Perl's idea of UTF-8 support is that scalars now have an internal flag that determines if its contents is UTF-8 or not. When the flag is off, then the content is assumed to be ASCII7, but basically it is just treated as bytes.
Now what happens if you for example concatenate two differently flagged scalars, is that Perl will first convert the “off-flagged” scalar to UTF-8. And this is when it gets ugly. Because it might be that this off-flagged string does very well contain UTF-8 encoded stuff already, just the flag wasn't set correctly.
But it doesn't stop there. No Perl script is an island - there's always input and output. How does Perl know if it is UTF-8 or not? The sad thing is that it tries to guess. And as we all know, things get really ugly when software tries to guess1).
So here is the main trick to stay sane with Perl's UTF-8 support: never let it guess, always make sure everything is encoded and flagged as UTF-8 internally!

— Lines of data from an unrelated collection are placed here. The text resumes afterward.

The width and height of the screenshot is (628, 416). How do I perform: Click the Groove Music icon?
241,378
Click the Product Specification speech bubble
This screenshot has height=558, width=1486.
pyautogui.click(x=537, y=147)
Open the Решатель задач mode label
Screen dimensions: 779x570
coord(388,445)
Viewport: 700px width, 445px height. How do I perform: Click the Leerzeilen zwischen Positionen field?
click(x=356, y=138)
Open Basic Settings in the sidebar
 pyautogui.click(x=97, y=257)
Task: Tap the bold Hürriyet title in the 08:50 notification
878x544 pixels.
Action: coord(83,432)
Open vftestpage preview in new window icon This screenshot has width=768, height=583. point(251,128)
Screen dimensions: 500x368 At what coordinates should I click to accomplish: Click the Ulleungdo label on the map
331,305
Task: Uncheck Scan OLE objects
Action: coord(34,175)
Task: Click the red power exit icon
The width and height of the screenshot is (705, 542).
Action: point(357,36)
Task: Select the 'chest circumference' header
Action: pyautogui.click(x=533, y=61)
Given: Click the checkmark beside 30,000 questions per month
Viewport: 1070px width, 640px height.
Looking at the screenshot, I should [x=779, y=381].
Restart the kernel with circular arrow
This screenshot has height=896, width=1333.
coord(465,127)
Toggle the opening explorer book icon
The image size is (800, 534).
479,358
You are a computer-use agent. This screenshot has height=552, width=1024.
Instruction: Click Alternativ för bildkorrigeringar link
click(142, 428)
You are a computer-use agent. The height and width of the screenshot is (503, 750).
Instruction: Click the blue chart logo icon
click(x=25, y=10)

You sometimes need a simple string containing non-ASCII chars. The simplest way to achieve that is to write your code in UTF-8. Use an UTF-8 capable editor and terminal and just write your string in your natural language. But tell Perl about it!
To do so, just use the “use utf8” pragma:
use utf8; #this script is written in UTF-8
my $string = "Äußerst süße Töchter aus Ölüberschußländern in Übergröße";
Again, in theory Perl should guess if your Terminal provides UTF-8 or not and recode input and output accordingly. For me that never works reliable. So just tell Perl what encoding your streams use with
# treat all input and output as UTF-8 and set the flags correctly
binmode STDOUT, ":utf8";
binmode STDERR, ":utf8";
binmode STDIN, ":utf8";
The above should of course also work with other encodings. Perl than will recode them to UTF-8 internally.
Even if your Terminal, editor and Script is in UTF-8 – your files to read might not. Telling Perl the correct encoding will again automatically recode them and set the UTF-8 flag:
# read from a latin1 encoded file
open FH, "<:encoding(iso-8859-1)", 'test.latin1.txt';
$latin1 = <FH>;
# read from a UTF-8 encoded file
open FH, "<:encoding(utf8)", 'test.utf8.txt';
$utf8 = <FH>;
$latin1, now contain valid UTF-8 encoded text with Perl's internal flag enabled.
You might think to know the answer here:
SET NAMES utf8. Yes and no. Sending this will switch your MySQL connection to UTF-8 and when you pass Perl scalars with the UTF-8 flag enabled, their values will be inserted correctly (usually). However everything you read from the database will be UTF-8 encoded but missing the UTF-8 flag.
DBD::mysql has a cure for that – an option called
mysql_enable_utf8. You need to pass it in the
$DBH = DBI->connect("DBI:mysql:database=foo;host=localhost",
mysql_enable_utf8 => 1
The flag will also take care of sending
SET NAMES utf8 for you.
If you have some data from other sources (eg. Non-MySQL DBs), you can switch the UTF-8 flag with
Encode::decode_utf8. The decode is a bit confusing but it will “decode” into Perl's internal UTF-8 format.
# $line containes UTF-8 encoded text but the flag isn't set, yet
$line = Encode::decode_utf8($line); # set the flag
That's it. Once you figure it all out, it is somewhat bearable. Personally I prefer PHP's UTF-8 support: just treat everything as single bytes and provide a library for multibyte operations.